• WORK TO BE COMPLETED: Sort through the listing below and keep each line with the word "chart". Copy those.

DATA TO USE Start Marker

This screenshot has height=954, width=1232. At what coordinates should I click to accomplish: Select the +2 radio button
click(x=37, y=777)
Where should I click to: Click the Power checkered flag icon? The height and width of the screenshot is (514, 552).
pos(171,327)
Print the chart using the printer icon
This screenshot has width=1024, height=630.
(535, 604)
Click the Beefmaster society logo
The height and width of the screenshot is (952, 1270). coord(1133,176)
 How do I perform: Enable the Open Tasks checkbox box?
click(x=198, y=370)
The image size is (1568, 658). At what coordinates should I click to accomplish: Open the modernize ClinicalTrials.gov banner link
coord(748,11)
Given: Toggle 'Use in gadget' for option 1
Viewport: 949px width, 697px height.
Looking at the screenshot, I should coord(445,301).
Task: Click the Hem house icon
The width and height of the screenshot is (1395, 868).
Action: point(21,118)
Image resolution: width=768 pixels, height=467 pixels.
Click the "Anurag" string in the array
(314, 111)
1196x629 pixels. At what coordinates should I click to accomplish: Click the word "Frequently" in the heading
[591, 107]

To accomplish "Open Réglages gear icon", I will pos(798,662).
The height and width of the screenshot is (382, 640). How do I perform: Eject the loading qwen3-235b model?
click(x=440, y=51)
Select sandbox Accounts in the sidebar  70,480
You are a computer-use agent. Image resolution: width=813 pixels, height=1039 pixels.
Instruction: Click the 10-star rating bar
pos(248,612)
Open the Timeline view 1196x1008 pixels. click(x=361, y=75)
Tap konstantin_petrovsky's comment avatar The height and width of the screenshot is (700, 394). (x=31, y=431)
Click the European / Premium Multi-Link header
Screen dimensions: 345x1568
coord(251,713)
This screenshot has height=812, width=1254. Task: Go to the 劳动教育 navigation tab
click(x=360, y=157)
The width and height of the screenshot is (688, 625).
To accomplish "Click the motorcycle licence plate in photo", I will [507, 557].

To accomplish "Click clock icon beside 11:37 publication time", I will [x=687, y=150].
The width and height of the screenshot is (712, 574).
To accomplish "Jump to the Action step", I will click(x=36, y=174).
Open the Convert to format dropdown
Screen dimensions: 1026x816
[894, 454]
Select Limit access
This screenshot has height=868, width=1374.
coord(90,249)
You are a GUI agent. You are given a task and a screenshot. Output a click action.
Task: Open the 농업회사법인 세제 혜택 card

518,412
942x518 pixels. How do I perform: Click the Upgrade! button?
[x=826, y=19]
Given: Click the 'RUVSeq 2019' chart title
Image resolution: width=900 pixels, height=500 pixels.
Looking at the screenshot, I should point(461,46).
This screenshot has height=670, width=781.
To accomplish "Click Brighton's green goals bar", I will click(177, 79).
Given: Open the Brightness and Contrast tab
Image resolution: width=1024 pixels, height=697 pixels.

DATA TO USE End Marker

• RESPONSE AREA:
Print the chart using the printer icon
Given: Click the 'RUVSeq 2019' chart title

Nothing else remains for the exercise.